The championship club’s Fairwood training ground is in an area known as the Gower peninsula, while the city itself sits to the east.
Farms in the area have battled against TB since 1994 and infection rates are twice the national average.
Now the Gower Badger Vaccination Group, or Cefn Gwlad, aims to eradicate the disease from the peninsula.
Over the next four years, the project will attempt to vaccinate up to 70% of the 1,200 badgers estimated to inhabit the peninsula.
One-third of the funding needed came from the Welsh government, which provides grants to back privately funded vaccination projects.
To qualify, the rest of the backing must come from other local businesses and community members, which is why Swansea City FC was approached.
Club officials agreed to help because they said they had seen the effect of the disease on farmers and local businesses.
Chairman of the South East Wales TB Eradication board, Dafydd Saunders Jones, said the project was the only one he knew of which involved all members of the community.
“Bovine TB has many impacts – on tourism, farmers’ mental health and the environment around us – people understand that and that’s why they’re keen to work with us,” he said.
One of the project leaders, local vet Ifan Lloyd, said the Gower peninsula had the ideal geography to carry out vaccination.

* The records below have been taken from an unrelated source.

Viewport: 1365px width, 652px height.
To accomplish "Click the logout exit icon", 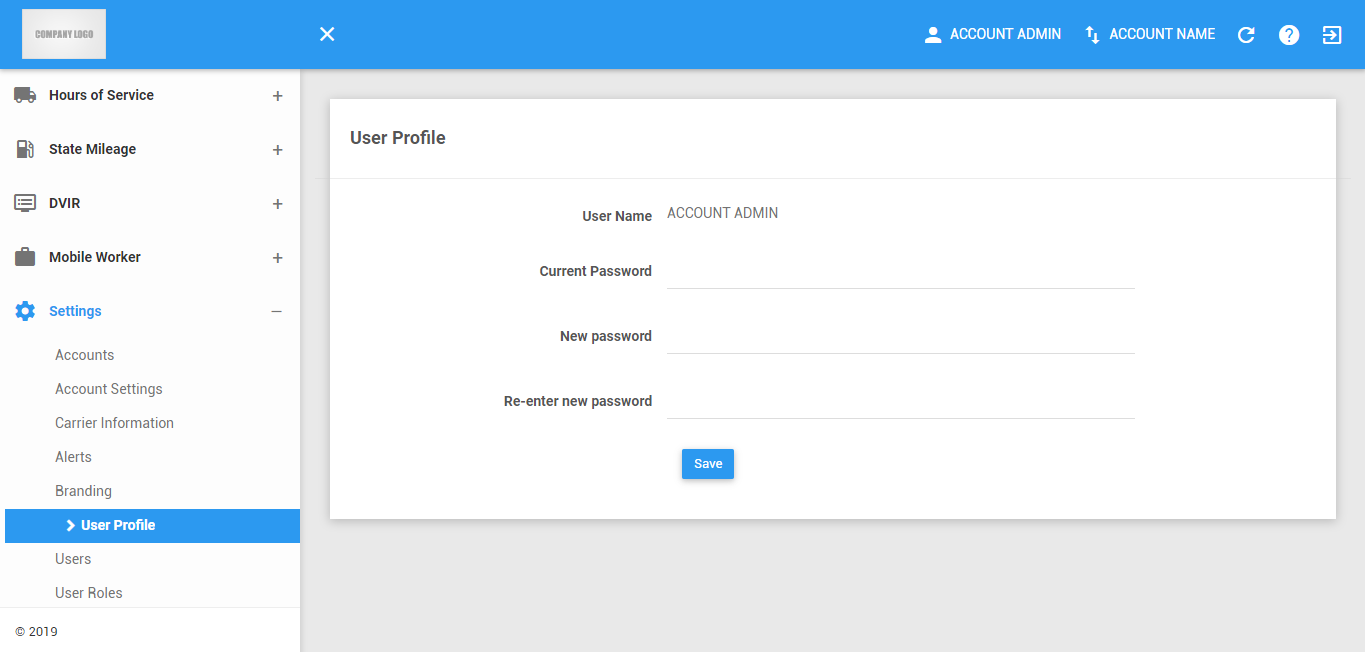I will tap(1332, 35).
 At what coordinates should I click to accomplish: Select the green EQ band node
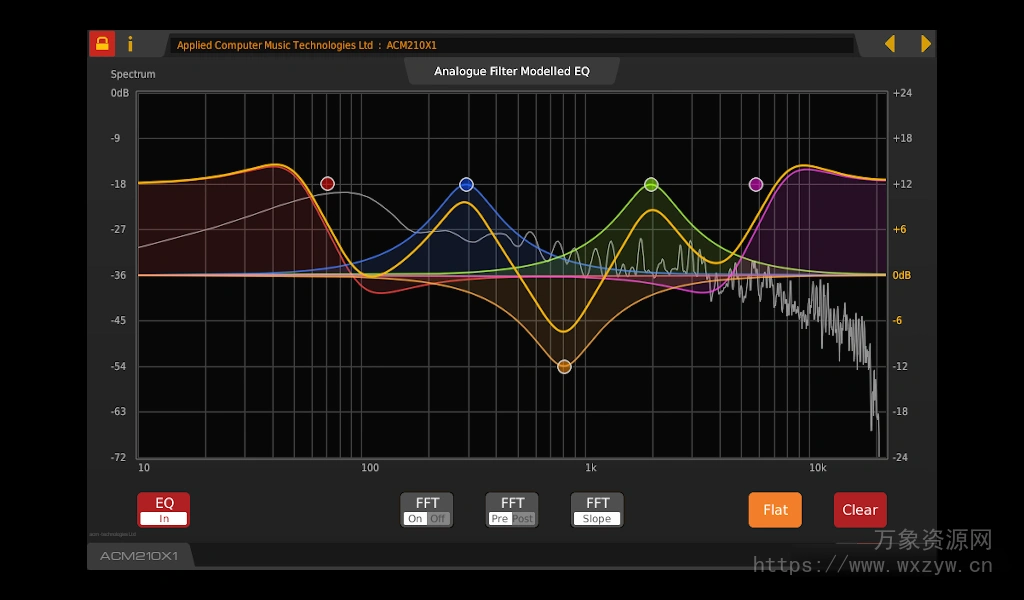click(x=651, y=183)
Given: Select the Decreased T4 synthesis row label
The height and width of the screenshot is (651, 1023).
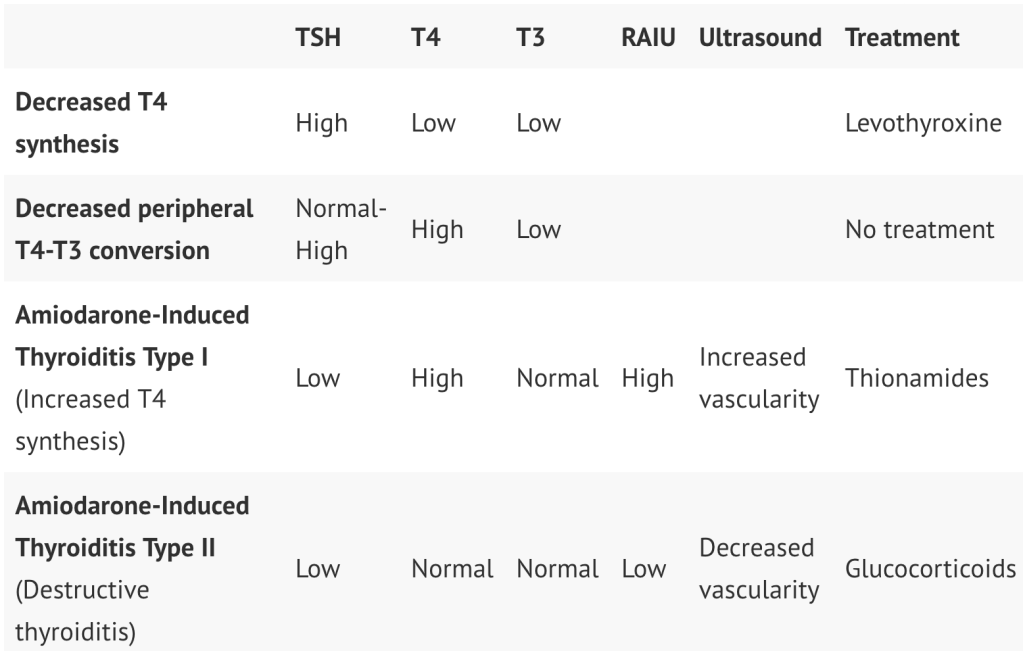Looking at the screenshot, I should pyautogui.click(x=90, y=123).
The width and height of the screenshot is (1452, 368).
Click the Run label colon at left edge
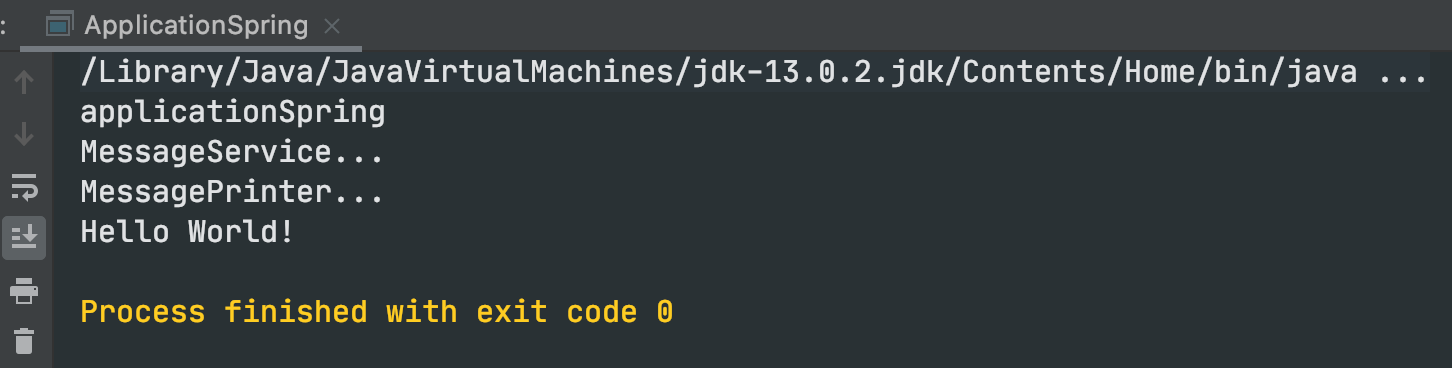pos(4,27)
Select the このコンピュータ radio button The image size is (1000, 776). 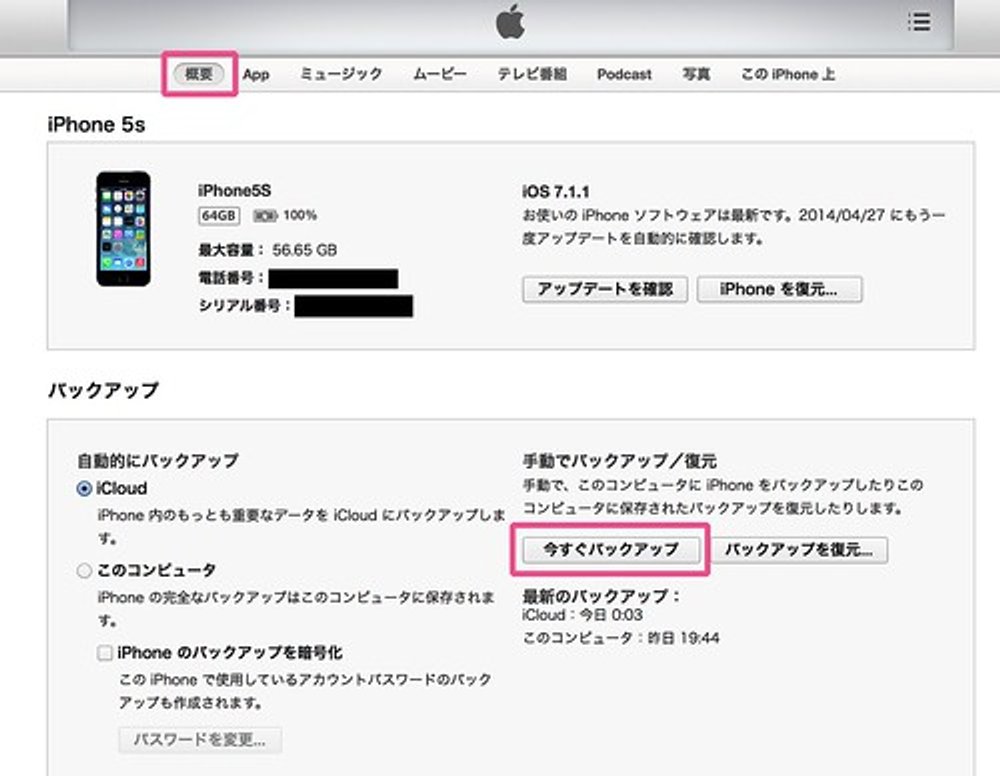pos(84,570)
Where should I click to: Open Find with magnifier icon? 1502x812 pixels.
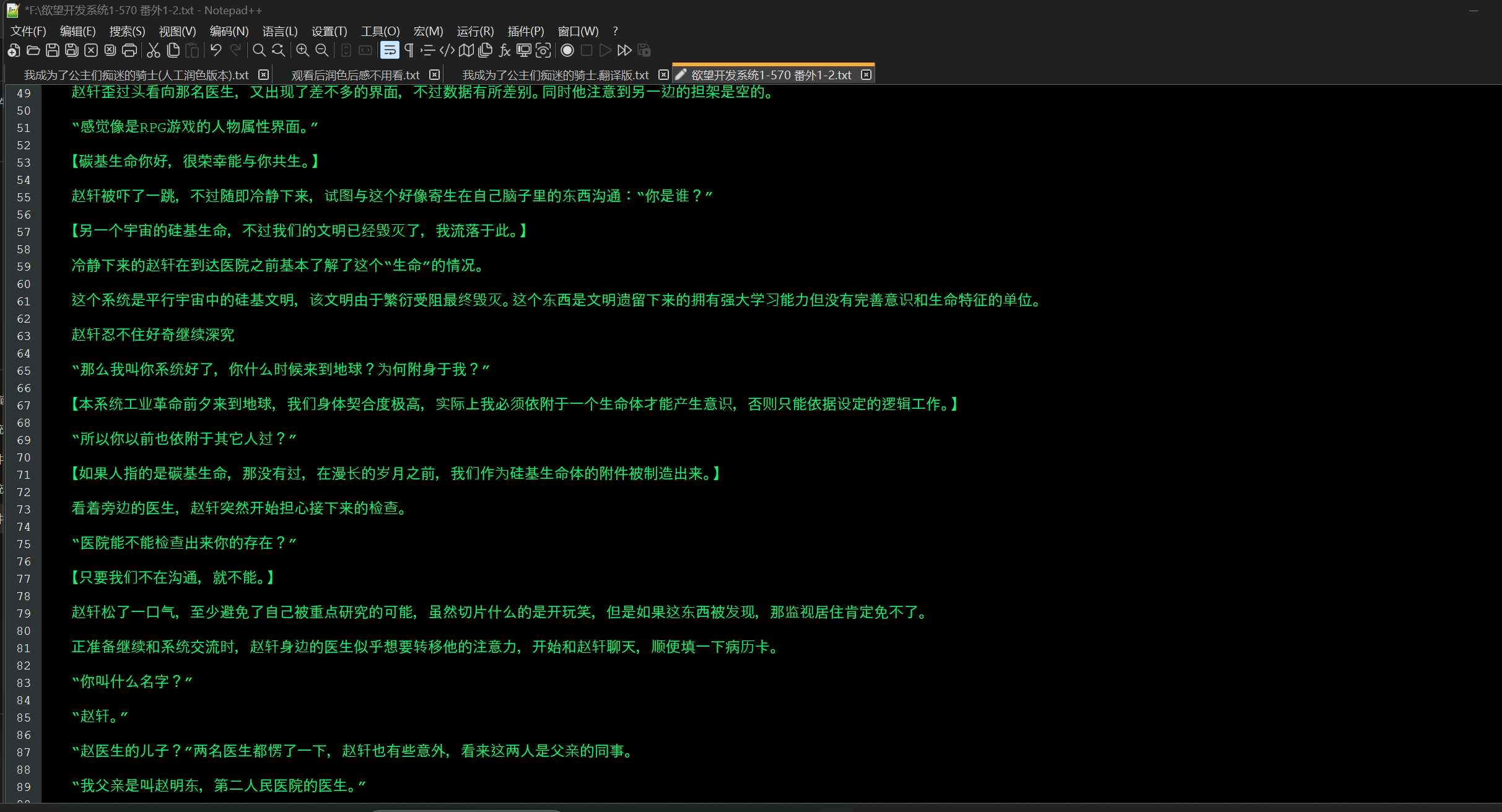(259, 51)
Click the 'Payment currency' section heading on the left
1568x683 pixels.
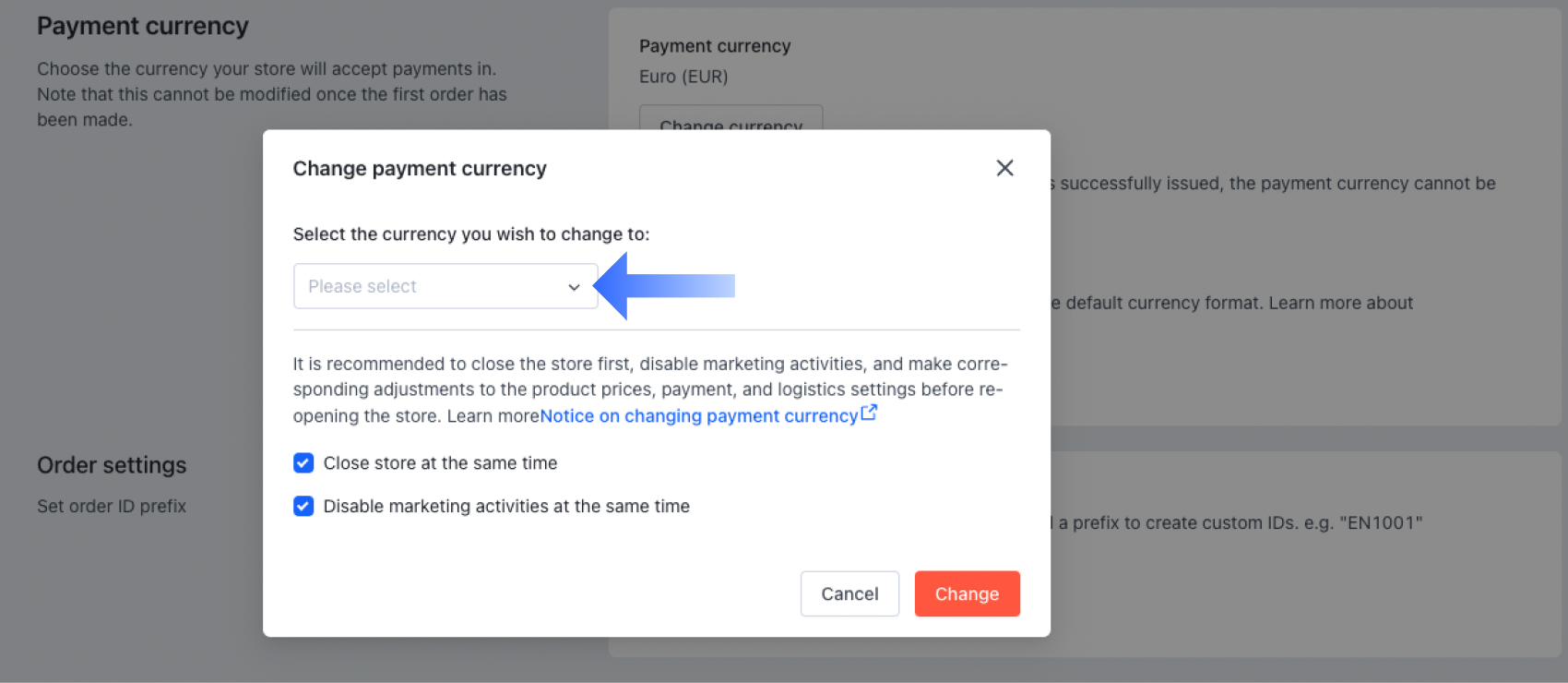pyautogui.click(x=143, y=26)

“It is surrounded by sea and then has the city of Swansea blocking the eastern side – it’s effectively an island,” he told the BBC.
That means the badger population is less likely to be able to escape vaccination teams and spread the disease outwards as they move.
The badger vaccinations form the initial phase of the project, which also includes enhanced cattle surveillance, tighter biosecurity and on-farm risk management measures.